Schriftlezing – Handelingen 25:11
“Festus hield dan zijn intocht in zijn provincie en ging drie dagen later van Caesarea naar Jeruzalem. En de overpriesters en de voornaamsten der Joden dienden klachten tegen Paulus bij hem in, en verwachtten van hem een gunst ten nadele van Paulus, verlangende, dat hij hem naar Jeruzalem zou laten komen, daar zij een aanslag smeedden om hem onderweg om te brengen. Doch Festus antwoordde, dat Paulus te Caesarea in bewaring bleef en dat hij zelf binnenkort (daarheen) zou vertrekken. Laten dan, zeide hij, zij, die onder u bevoegd zijn, medereizen en, als er iets onbehoorlijks in deze man is, hem beschuldigen. En na een verblijf bij hen van niet meer dan acht of tien dagen vertrok hij naar Caesarea, zette zich de volgende dag op de rechterstoel en beval Paulus vóór te brengen. En toen hij vóórkwam, omringden hem de Joden, die uit Jeruzalem gekomen waren, en brachten vele zware beschuldigingen in, die zij niet konden bewijzen, terwijl Paulus zich aldus verdedigde: Ik heb noch tegen de wet der Joden noch tegen de tempel, noch tegen de keizer iets misdreven. Maar Festus, die de Joden een gunst wilde bewijzen, antwoordde en zeide tot Paulus: Wilt gij naar Jeruzalem gaan en dáár in mijn bijzijn terechtstaan in deze zaak? En Paulus zeide: Ik sta voor de keizerlijke rechtbank, en dáár moet ik terechtstaan. Tegen de Joden heb ik niets misdreven, gelijk ook gij zeer wel inziet. Indien ik echter schuldig ben en een halsmisdaad gepleegd heb, verzet ik mij niet tegen een doodvonnis; maar indien er niets waar is van datgene, waarvan dezen mij betichten, dan kan niemand mij bij wijze van gunst aan hen uitleveren: ik beroep mij op de keizer! Toen antwoordde Festus, na overleg met zijn Raad: Op de keizer hebt gij u beroepen, naar de keizer zult gij gaan!”

Boodschap:
Dit gedeelte sluit aan bij vorige besprekingen. Paulus werd van de ene autoriteit naar andere gesleept. De Joodse leiders hadden vast besloten Paulus niet meer los te laten nu hij eenmaal in handen van de Romeinen was. Ze hoopten hem daar los te krijgen om met hem af te rekenen. Er is ook sprake van machtsverhoudingen waar Paulus speelbal van was. Het ging om het machtsevenwicht tussen Romeinen en Joden. De Romeinen hadden alle militaire middelen tot hun beschikking om Israël onder de duim te houden. Maar, de Romeinen vreesden voor godsdienstige conflicten met de Joden. Er kon makkelijk strijd kon ontbranden, die met militaire middelen niet in de hand was te houden. Van beide zijden probeerde men het evenwicht te bewaren en tegelijk eigen belang voorrang te geven. In dit gebeuren was Paulus de speelbal. Maar zelf stond hij hier volkomen buiten. Hij verkondigde het Evangelie. Bij de confrontaties tot nu toe, tussen Joden en Romeinen, kregen de Joden hun zin niet, en de Romeinen hielden de Joden aan het lijntje. Ze durfden Paulus niet loslaten om grote problemen te voorkomen. Maar de spanning liep steeds verder op en moest een keer tot een uitbarsting komen. Dat moment was hier aangebroken.
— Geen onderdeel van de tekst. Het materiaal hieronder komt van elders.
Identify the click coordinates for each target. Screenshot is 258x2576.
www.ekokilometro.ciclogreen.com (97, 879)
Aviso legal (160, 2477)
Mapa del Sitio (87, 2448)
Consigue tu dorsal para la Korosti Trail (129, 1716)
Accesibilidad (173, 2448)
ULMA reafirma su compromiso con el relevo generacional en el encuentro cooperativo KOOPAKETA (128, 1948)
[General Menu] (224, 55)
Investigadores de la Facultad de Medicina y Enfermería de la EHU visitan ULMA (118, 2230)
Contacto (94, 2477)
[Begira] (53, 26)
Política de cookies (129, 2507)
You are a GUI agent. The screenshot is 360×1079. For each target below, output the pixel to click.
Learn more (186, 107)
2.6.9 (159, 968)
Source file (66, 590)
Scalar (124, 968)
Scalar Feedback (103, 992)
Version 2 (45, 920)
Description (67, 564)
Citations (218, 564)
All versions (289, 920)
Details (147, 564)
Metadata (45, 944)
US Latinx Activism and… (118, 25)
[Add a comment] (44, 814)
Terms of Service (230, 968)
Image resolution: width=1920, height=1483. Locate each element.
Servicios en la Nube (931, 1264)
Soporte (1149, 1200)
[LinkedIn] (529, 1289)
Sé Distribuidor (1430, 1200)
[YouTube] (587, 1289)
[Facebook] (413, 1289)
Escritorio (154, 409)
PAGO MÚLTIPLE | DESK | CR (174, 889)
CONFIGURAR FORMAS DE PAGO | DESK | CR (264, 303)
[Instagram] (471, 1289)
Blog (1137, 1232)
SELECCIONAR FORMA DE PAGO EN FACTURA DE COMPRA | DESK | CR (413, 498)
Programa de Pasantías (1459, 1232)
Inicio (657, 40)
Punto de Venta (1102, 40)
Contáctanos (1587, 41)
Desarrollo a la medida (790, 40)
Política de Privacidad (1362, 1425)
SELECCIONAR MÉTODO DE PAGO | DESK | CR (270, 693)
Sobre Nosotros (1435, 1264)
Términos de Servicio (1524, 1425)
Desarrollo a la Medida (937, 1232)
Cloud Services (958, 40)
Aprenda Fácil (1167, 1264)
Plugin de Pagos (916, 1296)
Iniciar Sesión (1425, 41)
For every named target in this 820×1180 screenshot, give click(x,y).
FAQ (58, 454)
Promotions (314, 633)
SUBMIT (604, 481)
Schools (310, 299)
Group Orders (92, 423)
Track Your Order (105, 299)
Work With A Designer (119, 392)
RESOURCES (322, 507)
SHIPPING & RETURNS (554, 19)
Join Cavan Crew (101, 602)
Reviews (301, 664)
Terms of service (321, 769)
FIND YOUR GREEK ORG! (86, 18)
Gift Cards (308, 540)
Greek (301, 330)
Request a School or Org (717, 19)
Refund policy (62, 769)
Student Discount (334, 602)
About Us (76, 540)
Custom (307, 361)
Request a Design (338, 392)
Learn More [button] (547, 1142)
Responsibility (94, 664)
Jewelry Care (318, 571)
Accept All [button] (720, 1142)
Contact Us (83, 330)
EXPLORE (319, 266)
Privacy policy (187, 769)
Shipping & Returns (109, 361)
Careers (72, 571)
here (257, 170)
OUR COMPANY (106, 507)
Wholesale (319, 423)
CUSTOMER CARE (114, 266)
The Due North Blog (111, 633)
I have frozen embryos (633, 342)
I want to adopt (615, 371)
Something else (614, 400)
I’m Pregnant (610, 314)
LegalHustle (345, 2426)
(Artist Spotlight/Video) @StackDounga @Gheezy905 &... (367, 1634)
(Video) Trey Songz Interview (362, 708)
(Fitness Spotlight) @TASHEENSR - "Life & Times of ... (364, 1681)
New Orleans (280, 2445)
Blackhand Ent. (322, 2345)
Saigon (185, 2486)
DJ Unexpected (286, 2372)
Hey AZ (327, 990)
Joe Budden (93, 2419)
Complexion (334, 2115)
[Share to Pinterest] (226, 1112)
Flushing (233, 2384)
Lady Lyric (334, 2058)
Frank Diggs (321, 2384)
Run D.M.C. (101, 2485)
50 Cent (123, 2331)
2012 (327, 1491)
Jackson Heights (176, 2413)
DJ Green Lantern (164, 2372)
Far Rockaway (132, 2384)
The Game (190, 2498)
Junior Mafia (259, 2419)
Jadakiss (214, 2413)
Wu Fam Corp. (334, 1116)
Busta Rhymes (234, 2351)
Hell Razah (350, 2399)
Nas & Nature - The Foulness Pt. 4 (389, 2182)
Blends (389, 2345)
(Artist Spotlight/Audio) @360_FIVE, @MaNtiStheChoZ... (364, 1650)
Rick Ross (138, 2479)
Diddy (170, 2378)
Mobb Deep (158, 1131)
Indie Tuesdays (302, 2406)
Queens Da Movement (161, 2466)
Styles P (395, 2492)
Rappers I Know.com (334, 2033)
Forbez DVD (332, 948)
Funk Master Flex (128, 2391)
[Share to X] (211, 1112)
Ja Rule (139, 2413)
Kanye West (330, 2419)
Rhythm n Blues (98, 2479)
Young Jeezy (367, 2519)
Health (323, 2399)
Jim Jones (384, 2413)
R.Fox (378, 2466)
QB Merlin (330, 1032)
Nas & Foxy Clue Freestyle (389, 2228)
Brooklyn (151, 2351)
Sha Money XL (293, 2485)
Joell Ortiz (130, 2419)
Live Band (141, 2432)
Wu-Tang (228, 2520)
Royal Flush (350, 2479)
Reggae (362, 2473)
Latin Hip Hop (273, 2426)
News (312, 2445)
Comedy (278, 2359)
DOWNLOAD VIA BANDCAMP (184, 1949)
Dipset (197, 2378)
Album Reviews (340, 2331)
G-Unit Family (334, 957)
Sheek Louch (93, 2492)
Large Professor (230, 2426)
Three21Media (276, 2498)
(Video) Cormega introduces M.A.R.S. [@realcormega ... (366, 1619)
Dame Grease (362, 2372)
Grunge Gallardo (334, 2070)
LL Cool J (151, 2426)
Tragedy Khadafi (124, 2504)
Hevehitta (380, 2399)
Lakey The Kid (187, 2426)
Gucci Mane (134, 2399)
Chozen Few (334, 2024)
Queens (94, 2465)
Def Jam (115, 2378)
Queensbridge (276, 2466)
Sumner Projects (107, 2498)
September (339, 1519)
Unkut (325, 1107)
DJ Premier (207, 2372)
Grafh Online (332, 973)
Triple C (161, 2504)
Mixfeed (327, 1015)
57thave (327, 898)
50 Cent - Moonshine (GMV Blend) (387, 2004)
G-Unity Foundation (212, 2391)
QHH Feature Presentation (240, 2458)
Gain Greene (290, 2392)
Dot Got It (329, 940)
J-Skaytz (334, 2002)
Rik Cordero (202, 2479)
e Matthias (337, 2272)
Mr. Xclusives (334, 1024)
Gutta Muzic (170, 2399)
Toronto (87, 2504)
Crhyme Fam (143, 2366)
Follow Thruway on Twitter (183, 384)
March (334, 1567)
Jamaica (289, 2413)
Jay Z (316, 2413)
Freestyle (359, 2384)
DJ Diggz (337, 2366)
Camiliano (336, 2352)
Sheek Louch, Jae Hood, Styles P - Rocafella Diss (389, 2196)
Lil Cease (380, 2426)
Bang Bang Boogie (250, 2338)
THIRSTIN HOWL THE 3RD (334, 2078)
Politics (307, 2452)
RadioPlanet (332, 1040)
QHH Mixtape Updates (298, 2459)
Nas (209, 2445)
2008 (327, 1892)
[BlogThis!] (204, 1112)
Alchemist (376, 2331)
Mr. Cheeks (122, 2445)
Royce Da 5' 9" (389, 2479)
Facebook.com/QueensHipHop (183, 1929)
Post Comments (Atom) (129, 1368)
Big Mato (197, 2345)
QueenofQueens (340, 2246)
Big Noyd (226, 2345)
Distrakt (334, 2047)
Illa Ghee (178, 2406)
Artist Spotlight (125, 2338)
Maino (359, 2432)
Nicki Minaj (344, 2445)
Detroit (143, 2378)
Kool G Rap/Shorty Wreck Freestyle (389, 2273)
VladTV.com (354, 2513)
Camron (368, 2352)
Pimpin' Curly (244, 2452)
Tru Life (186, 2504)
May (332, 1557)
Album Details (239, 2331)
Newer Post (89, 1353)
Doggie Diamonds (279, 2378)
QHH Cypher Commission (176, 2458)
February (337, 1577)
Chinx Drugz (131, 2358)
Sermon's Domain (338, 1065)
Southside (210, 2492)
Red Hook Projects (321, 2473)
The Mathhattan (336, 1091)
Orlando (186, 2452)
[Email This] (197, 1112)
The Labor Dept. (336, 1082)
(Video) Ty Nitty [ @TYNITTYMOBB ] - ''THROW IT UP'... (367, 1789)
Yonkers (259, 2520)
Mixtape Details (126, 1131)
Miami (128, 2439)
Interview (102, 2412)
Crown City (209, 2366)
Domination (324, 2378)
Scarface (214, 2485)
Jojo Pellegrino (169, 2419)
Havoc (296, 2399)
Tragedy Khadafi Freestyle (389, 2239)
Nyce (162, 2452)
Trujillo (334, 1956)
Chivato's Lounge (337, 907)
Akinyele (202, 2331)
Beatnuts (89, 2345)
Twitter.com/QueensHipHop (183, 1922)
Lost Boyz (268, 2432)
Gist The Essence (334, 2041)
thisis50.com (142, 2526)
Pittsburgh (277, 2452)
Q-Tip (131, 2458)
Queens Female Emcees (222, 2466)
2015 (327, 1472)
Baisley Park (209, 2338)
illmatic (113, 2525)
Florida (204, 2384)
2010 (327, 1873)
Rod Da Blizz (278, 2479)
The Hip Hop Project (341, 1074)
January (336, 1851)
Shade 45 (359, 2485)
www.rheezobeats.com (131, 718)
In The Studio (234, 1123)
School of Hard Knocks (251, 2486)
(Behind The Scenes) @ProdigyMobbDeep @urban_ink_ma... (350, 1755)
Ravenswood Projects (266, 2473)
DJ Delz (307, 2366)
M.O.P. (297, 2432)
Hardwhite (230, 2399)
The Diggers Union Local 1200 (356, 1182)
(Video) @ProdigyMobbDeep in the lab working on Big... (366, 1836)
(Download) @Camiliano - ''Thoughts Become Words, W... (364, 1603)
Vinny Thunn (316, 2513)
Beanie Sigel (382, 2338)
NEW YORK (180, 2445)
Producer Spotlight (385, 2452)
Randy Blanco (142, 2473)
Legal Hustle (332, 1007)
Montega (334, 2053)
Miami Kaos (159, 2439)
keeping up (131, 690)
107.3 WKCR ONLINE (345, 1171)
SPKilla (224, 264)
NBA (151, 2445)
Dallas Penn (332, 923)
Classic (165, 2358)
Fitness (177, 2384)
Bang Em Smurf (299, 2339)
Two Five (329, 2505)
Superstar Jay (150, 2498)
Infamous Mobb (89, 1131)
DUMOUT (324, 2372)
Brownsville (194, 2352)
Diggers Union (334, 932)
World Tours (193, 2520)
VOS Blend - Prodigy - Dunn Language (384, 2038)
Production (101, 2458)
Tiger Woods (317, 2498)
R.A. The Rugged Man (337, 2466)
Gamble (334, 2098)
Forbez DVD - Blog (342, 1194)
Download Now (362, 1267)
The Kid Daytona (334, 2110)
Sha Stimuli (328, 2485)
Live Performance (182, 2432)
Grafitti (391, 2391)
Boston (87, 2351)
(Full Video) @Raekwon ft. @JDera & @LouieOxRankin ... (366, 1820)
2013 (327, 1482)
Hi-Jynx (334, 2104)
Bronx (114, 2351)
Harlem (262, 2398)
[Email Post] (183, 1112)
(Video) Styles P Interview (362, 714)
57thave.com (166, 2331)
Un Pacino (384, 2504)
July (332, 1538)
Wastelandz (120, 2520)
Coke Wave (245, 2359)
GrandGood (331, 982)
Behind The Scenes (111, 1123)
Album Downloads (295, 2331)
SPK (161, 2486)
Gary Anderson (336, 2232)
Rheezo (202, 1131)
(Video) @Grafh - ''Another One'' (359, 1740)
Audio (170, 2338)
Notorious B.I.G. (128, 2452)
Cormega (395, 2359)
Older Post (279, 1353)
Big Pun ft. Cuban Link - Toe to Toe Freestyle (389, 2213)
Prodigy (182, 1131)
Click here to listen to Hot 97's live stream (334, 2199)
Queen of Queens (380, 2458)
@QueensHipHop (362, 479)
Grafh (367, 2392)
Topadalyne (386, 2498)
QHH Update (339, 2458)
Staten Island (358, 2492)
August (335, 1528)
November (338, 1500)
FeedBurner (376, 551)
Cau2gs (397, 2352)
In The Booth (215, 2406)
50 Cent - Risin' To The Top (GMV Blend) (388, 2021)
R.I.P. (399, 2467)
“En toen hij vóórkwam, omringden hem de Joden, die uit Jeruzalem gekomen waren, en brachten vele zware beschuldigingen in, die zij niet konden bewijzen, terwijl Paulus zich aldus verdedigde: Ik heb noch tegen de wet der Joden noch tegen de tempel, noch tegen de keizer iets misdreven. Maar Festus, die de Joden een gunst wilde bewijzen.”,
Handelingen 25:7-9a

Juridisch stond Paulus ijzersterk maar politiek was hij erg kwetsbaar. Er werd vriendjes politiek bedreven waarbij Paulus aan het kortste eind zou trekken. De Joden moesten en zouden hem in hun macht krijgen; de Romeinen wilden van hem af. Zij hadden geen enkel belang bij Joods godsdienstige meningsverschillen. Die konden hen alleen maar in de problemen brengen. Het onderscheid tussen Joden en christenen was hun volkomen onbekend en interesseerde hen niet. Hier brak het kritieke moment aan, dat Paulus in hoger beroep ging.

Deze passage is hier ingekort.